Current status and research practice of lithium battery negative electrode binder

In lithium-ion batteries, the adhesives used for the negative electrode are similar to those used for the positive electrode, mainly including oil-based PVDF, water-based CMC, PAMAC, polyvinyl alcohol (PVA), sodium alginate, etc.


1. Adhesive for graphite negative electrode

CMC-based adhesives have currently become the main adhesives for graphite negative electrode materials. Jernei D et al. studied the bonding mechanism of CMC-based adhesives and the failure mechanism of graphite negative electrodes at different adhesive contents. Four CMC-based adhesives were used, namely methyl cellulose (MC), ethyl cellulose (EC), hydroxyethyl cellulose (HEC) and methyl cellulose (CMC).


When the mass fractions of the four adhesives in the electrode were 1% and 2% respectively, the test results showed that, compared with the other three adhesives, CMC had the smallest irreversible capacity at mass fractions of 1% and 2%, and the critical mass fraction was 2%; when the mass fraction of CMC was 0.25%, when the negative electrode was fully charged, brown spots appeared on the surface of the golden negative electrode (see Figure 3). The experimental results showed that the electrode material at the brown spots was not in a fully charged state (there was a LiC12 diffraction peak in the X-ray diffraction spectrum). The reason was that during the electrode charging process, the graphite material on the electrode surface was charged first. Due to the low content of adhesive in the electrode, the volume of the graphite negative electrode expanded during the charging process, causing part of the material on the electrode surface to separate from the electrode body, resulting in a decrease in the reversible capacity of the electrode. The mechanism is that the adhesive itself forms a network structure and is distributed between the electrode material particles. The adhesive plays a spatial barrier role. If you want to achieve a bonding effect, you need a sufficient amount of adhesive to achieve the bonding effect.
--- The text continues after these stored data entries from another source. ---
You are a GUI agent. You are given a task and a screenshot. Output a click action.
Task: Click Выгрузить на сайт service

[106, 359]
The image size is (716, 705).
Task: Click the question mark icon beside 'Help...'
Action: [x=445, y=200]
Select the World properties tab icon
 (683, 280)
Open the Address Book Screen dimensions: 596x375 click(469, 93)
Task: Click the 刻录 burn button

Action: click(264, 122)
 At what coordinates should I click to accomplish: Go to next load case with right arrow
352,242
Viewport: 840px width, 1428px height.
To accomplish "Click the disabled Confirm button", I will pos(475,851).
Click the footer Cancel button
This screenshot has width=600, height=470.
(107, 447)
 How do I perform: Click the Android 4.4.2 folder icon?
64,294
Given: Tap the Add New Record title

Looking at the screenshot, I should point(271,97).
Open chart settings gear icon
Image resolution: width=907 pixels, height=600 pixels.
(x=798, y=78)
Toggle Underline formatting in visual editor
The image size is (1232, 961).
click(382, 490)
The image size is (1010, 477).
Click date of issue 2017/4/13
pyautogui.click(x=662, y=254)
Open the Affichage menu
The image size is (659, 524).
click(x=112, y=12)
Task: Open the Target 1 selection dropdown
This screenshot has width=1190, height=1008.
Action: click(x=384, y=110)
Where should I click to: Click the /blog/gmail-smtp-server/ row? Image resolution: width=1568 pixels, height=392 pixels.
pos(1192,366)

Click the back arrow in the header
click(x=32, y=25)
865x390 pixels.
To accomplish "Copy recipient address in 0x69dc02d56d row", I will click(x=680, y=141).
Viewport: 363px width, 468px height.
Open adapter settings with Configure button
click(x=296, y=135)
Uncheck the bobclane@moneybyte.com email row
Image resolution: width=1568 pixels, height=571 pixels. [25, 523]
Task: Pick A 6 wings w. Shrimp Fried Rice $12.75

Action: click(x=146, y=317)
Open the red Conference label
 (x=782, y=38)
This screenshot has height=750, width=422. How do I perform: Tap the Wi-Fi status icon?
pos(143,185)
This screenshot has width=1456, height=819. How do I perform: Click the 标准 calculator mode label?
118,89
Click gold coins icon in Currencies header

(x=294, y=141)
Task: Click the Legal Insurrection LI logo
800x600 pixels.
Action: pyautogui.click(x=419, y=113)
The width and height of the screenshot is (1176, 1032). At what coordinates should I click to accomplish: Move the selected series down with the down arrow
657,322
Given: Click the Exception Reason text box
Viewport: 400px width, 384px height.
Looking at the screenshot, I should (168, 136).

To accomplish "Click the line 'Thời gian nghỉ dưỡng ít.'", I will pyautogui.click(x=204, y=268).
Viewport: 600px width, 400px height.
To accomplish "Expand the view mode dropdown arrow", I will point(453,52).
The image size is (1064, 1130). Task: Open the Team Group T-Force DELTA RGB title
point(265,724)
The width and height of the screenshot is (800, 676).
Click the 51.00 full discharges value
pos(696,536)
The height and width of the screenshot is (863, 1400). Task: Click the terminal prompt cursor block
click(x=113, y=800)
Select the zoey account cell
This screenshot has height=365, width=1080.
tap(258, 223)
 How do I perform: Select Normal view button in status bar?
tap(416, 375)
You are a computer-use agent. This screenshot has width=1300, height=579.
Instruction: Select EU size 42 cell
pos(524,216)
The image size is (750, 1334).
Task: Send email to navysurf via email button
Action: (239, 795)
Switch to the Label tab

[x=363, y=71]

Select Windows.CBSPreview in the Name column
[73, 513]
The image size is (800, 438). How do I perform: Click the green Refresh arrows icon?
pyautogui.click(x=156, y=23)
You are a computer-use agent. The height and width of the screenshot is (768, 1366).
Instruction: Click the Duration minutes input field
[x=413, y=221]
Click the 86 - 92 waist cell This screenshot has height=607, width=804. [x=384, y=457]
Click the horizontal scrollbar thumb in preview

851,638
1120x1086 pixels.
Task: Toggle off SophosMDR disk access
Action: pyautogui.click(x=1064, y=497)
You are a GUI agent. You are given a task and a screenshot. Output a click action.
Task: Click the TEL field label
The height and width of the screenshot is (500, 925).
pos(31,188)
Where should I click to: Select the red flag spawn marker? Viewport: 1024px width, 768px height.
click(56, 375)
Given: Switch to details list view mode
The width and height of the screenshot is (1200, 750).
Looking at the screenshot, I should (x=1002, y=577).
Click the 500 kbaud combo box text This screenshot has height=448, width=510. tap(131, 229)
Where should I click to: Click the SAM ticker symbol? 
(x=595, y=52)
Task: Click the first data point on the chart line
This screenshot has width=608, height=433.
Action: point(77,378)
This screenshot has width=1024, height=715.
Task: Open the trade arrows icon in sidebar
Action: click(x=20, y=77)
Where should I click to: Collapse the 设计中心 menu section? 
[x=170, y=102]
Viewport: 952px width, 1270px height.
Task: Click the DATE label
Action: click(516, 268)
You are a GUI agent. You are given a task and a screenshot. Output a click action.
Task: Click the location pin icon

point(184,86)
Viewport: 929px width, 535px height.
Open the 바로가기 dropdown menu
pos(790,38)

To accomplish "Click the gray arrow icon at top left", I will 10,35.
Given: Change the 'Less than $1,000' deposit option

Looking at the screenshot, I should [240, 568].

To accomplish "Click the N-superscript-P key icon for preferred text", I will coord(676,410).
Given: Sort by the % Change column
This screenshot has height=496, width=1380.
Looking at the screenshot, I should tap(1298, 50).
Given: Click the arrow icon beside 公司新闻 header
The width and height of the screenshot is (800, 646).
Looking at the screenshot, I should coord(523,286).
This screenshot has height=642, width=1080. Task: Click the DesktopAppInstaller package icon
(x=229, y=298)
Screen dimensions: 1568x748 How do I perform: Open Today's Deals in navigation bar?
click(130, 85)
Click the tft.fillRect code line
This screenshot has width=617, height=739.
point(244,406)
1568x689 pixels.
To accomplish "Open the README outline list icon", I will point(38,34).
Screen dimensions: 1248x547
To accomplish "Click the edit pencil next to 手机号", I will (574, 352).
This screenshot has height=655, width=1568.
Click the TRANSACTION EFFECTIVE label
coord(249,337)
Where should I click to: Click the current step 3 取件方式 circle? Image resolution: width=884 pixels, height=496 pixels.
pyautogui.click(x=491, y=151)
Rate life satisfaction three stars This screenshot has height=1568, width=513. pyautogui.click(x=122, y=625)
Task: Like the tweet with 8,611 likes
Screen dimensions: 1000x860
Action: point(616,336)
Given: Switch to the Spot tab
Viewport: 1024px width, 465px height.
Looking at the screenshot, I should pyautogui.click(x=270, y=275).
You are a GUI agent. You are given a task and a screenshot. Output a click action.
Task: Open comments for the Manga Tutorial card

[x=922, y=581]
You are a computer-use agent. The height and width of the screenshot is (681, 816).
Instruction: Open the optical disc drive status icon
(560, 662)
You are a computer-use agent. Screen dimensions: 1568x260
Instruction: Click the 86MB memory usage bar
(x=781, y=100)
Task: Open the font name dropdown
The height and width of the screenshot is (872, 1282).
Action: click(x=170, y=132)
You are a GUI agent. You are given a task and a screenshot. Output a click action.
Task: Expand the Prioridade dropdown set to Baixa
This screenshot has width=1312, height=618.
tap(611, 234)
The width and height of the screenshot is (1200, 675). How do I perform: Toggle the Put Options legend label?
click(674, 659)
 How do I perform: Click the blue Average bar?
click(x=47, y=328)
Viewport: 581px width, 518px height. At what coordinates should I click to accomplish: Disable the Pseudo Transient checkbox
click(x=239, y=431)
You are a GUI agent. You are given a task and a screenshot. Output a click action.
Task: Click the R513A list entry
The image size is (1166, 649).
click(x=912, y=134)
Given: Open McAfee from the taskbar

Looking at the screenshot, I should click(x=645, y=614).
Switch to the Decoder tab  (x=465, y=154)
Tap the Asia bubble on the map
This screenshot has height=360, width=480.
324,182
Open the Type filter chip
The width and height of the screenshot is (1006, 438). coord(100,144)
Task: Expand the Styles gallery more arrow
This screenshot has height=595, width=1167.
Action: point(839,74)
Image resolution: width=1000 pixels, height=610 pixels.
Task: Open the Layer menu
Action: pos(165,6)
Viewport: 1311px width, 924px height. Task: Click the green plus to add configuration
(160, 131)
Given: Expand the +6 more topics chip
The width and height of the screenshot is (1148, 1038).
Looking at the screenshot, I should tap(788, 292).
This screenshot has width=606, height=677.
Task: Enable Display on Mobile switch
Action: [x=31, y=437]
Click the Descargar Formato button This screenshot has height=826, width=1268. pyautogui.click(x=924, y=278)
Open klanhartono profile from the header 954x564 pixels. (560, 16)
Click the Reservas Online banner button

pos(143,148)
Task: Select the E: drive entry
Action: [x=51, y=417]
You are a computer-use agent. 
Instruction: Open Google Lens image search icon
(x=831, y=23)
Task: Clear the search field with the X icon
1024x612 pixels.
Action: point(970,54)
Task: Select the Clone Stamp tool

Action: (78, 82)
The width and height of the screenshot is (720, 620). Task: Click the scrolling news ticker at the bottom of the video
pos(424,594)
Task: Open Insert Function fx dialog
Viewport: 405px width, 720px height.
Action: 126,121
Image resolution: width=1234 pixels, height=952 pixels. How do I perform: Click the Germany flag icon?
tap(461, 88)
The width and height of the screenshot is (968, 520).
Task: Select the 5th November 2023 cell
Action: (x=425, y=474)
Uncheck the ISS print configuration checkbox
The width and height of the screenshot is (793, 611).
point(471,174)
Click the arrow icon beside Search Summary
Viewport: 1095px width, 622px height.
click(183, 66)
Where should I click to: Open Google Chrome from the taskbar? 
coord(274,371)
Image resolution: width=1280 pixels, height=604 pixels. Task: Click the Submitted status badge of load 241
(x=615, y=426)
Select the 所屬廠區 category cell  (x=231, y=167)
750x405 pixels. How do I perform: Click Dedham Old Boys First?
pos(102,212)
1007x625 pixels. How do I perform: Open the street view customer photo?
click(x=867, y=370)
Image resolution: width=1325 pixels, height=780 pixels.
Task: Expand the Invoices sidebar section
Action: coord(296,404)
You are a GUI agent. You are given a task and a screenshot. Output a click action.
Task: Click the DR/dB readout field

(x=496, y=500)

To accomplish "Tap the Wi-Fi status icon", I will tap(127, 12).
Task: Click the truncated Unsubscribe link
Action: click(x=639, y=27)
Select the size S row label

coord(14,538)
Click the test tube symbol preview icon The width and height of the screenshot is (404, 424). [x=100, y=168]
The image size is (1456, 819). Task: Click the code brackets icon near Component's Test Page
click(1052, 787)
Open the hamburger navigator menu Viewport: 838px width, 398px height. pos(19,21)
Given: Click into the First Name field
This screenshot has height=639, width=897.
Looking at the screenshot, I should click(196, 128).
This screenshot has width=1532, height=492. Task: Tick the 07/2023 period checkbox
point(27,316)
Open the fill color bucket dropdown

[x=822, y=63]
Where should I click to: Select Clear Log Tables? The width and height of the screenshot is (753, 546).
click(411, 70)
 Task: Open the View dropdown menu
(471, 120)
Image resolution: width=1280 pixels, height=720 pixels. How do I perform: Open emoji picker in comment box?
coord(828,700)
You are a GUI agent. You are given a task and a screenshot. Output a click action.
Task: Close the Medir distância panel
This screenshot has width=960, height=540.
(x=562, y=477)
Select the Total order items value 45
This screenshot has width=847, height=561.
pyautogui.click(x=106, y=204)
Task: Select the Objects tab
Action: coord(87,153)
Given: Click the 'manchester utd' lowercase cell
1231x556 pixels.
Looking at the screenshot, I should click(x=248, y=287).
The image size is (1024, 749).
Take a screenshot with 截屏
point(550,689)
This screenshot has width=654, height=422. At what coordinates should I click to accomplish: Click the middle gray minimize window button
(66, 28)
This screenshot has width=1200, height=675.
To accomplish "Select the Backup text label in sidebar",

By using gelatin (Fluka. No. 48722) and CMC as adhesives, respectively, and comparing the same graphite materials, it was found that in order to achieve an acceptable capacity value for the electrode material specific capacity, the critical mass fractions of the two adhesives are only 0.25% for gelatin and 2.00% to 5.00% for CMC .

2. Adhesive for silicon-based negative electrode
Silicon anode materials are one of the current research focuses of lithium-ion battery materials. Silicon has a theoretical capacity of up to 4200mA·h/g, a low lithium insertion and extraction potential (0-0.4V to lithium potential), and a lower first irreversible capacity than other metal and alloy anode materials. It is also abundant in nature and the raw material price is low, making it a very promising lithium insertion anode material.

However, during the lithium insertion and extraction process, the pure silicon material has a high expansion-contraction ratio (expansion rate as high as 400%), which leads to structural crushing and poor contact between the active material and the current collector. After several cycles, the electrode capacity has been greatly attenuated.
At present, in order to improve the electrochemical properties of silicon-based materials, the following methods are mainly adopted:
(1) Control electrode porosity
(2) Effective distribution of silicon material in electrodes
(3) Development of functional binders for high-energy-density batteries
At present, the lithium battery negative electrode binder industry is facing a series of technological innovation challenges, such as how to improve adhesion, reduce production costs, and improve battery reliability and cycle performance. With the continuous optimization and iteration of technology, the industrialization development of fluorine-free binders, the difficulty, cost, and environmental protection of PAA and PTFE modification processes are also important considerations and bottlenecks to be broken through in future research.